*Try it*. Produce a word-for-word restatement of the lines from the line with "SIGN IN (835, 34)" to the end of the listing below, inclusive.

*Provided data*.
•••••

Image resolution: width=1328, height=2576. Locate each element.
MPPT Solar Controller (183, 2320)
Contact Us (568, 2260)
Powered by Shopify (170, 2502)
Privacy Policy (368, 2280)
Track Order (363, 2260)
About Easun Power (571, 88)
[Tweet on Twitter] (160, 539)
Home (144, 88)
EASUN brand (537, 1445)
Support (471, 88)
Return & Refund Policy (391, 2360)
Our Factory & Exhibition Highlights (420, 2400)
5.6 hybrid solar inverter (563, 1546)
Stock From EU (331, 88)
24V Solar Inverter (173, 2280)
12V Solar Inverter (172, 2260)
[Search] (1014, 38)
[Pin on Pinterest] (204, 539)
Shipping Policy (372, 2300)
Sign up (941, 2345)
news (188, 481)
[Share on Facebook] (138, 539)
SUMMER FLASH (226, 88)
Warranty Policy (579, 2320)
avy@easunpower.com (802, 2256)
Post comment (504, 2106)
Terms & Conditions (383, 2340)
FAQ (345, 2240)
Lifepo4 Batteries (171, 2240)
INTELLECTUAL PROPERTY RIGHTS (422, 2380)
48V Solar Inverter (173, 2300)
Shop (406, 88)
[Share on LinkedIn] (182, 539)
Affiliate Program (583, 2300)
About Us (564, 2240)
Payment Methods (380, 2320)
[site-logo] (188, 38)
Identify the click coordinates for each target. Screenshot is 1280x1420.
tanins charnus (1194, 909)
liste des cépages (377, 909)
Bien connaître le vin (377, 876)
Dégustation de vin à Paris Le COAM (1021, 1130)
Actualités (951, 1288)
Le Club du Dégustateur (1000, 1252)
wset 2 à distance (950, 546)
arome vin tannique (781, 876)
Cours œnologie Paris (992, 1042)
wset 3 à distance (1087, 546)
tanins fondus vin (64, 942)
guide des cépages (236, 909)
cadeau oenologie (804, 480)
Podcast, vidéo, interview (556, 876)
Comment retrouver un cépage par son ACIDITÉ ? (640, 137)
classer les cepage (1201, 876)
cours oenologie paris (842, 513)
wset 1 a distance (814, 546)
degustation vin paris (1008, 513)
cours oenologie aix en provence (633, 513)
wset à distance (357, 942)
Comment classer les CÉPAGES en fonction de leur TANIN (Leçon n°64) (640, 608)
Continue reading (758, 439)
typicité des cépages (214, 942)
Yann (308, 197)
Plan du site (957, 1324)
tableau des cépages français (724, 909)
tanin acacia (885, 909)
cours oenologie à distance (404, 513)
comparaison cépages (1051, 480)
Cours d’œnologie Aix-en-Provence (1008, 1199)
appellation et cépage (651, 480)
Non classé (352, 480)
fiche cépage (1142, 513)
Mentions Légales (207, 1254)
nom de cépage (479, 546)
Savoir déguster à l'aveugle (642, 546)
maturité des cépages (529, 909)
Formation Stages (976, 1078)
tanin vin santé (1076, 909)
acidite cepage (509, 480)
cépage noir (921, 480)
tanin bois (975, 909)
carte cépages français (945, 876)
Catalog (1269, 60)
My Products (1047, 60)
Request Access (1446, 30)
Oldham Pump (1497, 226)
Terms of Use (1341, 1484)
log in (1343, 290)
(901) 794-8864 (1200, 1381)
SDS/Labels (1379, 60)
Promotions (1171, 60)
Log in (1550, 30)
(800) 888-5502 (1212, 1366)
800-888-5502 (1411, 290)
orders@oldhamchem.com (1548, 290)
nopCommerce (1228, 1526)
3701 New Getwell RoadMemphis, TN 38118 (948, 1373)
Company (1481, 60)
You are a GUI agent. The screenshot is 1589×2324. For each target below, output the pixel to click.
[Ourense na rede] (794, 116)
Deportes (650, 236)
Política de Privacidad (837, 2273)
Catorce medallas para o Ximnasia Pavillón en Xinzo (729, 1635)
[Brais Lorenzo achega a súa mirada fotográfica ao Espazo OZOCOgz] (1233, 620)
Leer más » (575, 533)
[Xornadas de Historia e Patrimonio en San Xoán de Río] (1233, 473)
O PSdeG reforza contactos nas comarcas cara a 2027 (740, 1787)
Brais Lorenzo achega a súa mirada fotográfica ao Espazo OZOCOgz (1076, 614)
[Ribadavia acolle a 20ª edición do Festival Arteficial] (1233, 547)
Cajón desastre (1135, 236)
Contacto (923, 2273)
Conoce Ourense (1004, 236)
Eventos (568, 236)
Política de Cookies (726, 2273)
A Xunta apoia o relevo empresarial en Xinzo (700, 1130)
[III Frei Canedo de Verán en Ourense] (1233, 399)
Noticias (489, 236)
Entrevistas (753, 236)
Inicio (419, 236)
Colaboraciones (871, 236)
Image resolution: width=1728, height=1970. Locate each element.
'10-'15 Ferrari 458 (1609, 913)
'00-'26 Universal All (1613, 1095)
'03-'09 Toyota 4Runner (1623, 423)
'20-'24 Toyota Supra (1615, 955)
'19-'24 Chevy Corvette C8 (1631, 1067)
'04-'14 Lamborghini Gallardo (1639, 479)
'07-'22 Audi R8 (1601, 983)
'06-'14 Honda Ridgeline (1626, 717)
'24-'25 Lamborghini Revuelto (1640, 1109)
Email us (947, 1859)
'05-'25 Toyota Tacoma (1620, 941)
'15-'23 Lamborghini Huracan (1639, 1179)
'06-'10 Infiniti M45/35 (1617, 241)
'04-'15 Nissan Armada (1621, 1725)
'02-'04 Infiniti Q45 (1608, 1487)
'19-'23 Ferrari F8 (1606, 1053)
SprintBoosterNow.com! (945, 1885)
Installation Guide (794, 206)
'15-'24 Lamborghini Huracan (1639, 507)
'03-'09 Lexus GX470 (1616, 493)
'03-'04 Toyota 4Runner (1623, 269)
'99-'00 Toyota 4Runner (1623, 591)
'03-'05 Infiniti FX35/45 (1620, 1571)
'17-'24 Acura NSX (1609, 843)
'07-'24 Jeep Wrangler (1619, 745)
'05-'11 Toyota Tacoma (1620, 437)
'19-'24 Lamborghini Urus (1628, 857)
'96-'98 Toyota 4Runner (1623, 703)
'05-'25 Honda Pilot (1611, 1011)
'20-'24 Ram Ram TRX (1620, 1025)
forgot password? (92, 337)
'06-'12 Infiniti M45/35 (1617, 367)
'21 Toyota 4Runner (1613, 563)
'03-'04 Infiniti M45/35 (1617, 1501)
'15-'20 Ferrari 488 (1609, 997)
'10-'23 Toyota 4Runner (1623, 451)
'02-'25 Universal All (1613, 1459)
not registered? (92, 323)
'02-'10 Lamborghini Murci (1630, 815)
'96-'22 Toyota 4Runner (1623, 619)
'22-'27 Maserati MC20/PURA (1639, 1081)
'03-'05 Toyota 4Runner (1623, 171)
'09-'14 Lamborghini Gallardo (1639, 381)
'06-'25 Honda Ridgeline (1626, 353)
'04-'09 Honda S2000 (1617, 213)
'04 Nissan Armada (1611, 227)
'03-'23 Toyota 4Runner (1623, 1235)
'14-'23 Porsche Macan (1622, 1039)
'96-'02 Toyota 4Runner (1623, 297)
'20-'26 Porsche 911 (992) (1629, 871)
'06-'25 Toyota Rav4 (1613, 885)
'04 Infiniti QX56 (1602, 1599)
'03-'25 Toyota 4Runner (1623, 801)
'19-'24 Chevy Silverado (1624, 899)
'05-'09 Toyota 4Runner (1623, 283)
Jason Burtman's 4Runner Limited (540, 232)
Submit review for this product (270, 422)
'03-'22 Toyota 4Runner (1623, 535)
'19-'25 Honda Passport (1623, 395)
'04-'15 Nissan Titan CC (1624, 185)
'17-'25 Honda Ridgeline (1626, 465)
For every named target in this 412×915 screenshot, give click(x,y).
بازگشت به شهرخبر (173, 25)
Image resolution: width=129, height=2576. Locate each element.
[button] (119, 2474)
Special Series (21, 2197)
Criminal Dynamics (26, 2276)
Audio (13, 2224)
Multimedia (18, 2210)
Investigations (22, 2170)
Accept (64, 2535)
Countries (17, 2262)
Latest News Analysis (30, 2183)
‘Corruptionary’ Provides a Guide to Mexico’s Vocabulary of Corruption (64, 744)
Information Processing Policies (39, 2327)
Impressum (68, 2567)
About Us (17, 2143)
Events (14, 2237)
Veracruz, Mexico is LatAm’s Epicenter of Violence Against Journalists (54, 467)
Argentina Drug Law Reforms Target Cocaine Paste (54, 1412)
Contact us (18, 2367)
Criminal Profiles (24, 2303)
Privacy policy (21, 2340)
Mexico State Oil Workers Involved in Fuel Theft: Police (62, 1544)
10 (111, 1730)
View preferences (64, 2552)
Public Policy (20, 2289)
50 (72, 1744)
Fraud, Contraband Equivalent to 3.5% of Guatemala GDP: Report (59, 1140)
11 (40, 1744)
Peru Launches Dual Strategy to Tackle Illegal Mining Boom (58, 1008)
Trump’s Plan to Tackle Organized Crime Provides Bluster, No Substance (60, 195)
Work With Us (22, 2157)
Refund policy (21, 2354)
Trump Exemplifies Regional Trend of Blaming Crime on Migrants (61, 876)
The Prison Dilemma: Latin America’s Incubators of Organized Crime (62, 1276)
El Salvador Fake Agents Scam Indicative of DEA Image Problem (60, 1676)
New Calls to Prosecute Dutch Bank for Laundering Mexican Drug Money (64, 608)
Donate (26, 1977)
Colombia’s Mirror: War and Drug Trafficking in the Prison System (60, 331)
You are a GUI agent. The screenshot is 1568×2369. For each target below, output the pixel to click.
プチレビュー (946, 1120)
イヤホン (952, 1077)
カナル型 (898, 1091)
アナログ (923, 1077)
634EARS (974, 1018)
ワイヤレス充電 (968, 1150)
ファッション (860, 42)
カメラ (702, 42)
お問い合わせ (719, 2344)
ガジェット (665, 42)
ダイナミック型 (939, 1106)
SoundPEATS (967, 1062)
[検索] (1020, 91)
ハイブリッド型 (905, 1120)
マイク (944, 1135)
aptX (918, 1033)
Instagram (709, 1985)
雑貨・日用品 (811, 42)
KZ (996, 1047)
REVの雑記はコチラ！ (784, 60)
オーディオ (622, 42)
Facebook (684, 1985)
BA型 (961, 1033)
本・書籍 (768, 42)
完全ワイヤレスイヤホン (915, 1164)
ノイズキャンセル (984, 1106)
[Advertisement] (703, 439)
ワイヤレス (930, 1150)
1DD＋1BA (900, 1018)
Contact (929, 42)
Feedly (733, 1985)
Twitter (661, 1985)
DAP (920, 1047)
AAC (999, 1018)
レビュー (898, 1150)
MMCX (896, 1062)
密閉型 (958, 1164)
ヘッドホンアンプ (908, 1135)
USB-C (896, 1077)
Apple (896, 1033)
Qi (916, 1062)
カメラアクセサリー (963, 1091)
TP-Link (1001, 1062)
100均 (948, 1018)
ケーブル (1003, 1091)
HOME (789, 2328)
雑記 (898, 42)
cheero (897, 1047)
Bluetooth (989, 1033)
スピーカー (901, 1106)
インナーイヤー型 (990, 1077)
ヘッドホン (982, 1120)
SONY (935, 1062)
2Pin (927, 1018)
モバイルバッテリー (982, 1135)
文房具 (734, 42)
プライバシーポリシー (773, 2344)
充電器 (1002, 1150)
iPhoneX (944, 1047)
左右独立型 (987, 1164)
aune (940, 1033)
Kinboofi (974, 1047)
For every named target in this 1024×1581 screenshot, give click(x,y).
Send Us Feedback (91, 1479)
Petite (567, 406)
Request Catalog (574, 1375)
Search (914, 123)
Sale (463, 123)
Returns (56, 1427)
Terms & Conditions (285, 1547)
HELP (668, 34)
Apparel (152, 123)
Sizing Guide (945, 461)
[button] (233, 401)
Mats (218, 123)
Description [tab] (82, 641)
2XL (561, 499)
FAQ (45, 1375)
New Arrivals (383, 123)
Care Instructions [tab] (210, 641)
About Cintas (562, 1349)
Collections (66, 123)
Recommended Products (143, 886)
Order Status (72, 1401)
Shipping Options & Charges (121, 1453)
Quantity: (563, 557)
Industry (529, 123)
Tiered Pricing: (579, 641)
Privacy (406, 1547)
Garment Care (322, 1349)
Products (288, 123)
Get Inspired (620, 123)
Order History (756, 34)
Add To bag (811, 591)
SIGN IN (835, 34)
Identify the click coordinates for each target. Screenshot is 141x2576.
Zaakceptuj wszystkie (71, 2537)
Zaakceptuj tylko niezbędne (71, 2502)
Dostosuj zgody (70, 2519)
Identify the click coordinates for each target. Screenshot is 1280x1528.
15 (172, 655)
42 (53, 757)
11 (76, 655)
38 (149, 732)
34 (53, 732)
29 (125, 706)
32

•••••

*Reply*.
SIGN IN (835, 34)
Identify the click coordinates for each target. Screenshot is 141x2576.
Zaakceptuj wszystkie (71, 2537)
Zaakceptuj tylko niezbędne (71, 2502)
Dostosuj zgody (70, 2519)
Identify the click coordinates for each target. Screenshot is 1280x1528.
15 (172, 655)
42 (53, 757)
11 (76, 655)
38 (149, 732)
34 (53, 732)
29 (125, 706)
32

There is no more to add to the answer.